Cacti and succulents are easy care, drought tolerant plants. Avaiable in an array of colors and styles, they store water in the fleshy tissues of their stems, roots or leaves. Give a cactus or succulent as a gift or learn to grow them yourself with these expert tips:
- Cacti and succulents thrive in containers. They are slow growing and do not need to be repotted often.
- Bring your plants indoors during the winter months if they are not a cold hardy variety.
- Containers must have drainage holes for moisture to escape.
- Always use cactus soil or add sand to your potting soil for good drainage.
- Most succulents like slightly acidic soil (5.5-6.5).
- The most common killer of cacti and succulents is over-watering.
- A moisture meter is a good tool to gauge how dry or wet the soil is. If in doubt, don’t water!
- Succulents need more water when they are actively growing in spring and summer.
- Water every 1-2 weeks, depending on the temperature. When the temperatures rise to 90+ degrees reduce watering to every two weeks.

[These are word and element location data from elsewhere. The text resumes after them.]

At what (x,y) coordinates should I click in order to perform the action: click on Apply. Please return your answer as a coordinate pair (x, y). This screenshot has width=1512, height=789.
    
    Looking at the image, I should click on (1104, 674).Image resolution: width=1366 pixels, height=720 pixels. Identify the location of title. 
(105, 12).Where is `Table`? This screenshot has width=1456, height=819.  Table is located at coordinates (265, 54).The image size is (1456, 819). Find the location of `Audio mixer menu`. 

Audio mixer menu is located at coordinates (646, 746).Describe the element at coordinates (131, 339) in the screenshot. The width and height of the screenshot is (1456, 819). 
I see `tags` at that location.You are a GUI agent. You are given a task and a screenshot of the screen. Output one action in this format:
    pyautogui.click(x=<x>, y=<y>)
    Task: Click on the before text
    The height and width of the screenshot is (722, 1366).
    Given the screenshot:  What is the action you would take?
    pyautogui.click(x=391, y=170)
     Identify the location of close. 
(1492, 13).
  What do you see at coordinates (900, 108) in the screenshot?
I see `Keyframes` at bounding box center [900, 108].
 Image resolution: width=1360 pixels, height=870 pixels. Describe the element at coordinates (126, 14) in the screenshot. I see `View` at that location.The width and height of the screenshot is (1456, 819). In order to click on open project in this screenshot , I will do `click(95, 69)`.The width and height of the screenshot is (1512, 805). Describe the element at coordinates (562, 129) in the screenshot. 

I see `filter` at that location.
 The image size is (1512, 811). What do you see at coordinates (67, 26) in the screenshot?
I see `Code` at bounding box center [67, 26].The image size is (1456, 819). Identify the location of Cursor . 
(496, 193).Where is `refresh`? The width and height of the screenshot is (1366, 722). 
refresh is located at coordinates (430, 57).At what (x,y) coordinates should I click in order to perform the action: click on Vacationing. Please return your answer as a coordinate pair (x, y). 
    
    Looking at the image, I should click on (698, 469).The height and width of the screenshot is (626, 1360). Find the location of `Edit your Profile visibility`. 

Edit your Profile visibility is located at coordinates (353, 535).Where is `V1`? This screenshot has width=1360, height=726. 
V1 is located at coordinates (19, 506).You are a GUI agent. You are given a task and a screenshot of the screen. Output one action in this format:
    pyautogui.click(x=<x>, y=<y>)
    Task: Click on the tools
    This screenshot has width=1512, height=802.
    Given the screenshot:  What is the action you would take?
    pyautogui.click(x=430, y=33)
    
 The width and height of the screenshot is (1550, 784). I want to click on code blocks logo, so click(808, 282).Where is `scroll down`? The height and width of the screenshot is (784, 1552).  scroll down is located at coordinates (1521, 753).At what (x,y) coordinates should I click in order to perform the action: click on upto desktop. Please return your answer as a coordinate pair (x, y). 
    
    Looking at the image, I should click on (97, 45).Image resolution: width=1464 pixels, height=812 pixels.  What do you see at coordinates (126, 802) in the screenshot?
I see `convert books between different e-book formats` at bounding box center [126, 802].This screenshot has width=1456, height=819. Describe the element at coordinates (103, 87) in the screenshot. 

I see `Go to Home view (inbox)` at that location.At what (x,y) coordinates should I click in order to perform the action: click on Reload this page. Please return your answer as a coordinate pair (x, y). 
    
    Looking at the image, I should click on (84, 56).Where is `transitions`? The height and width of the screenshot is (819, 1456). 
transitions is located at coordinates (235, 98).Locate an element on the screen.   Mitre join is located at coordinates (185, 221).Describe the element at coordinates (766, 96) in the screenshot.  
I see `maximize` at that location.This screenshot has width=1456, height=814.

- Plants go dormant when the temperature is too high and can survive on the water they have stored.
- In late fall and winter, reduce watering to once every 3-4 weeks.
- Plants are hungry in spring, summer and early fall when actively growing.
- Use cactus/succulent specific fertilizers.
- If your plants are looking a little stunted, they are craving nitrogen and should be fertilized.
Our Favorite Succulents for Your Home
Jade Plant: Very easy to grow. Allow the soil to dry completely between waterings. Prune to keep symmetrical.
Aloe Vera: The healing sap from this succulent has been used for centuries to heal burns. Allow the soil to dry out between waterings and don’t let the plant sit in water.
Ponytail Palm: These are not palm trees at all but are actually a member of the succulent family. This plant holds a lot of water in its bulbous trunk so it is perfect for neglectful gardeners.
Christmas Cactus: Perfect option for a seasoned gardener. The slightest under or over watering can cause buds to drop. Place in a cool area (approx. 55 degrees) to initiate flower and bud formation.
Hens & Chicks: Also known as echeveria and sempervirum, these two plants share the common name ‘Hens & Chicks’. Allow to dry out slightly between waterings.
Crown of Thorns: When flowering, only let the top inch of soil dry out to maintain the leaves and flowers.
Snake Plant: This is an extremely hardy succulent plant that can handle a lot of abuse. Fertilize once a year and allow the plant to dry our between waterings.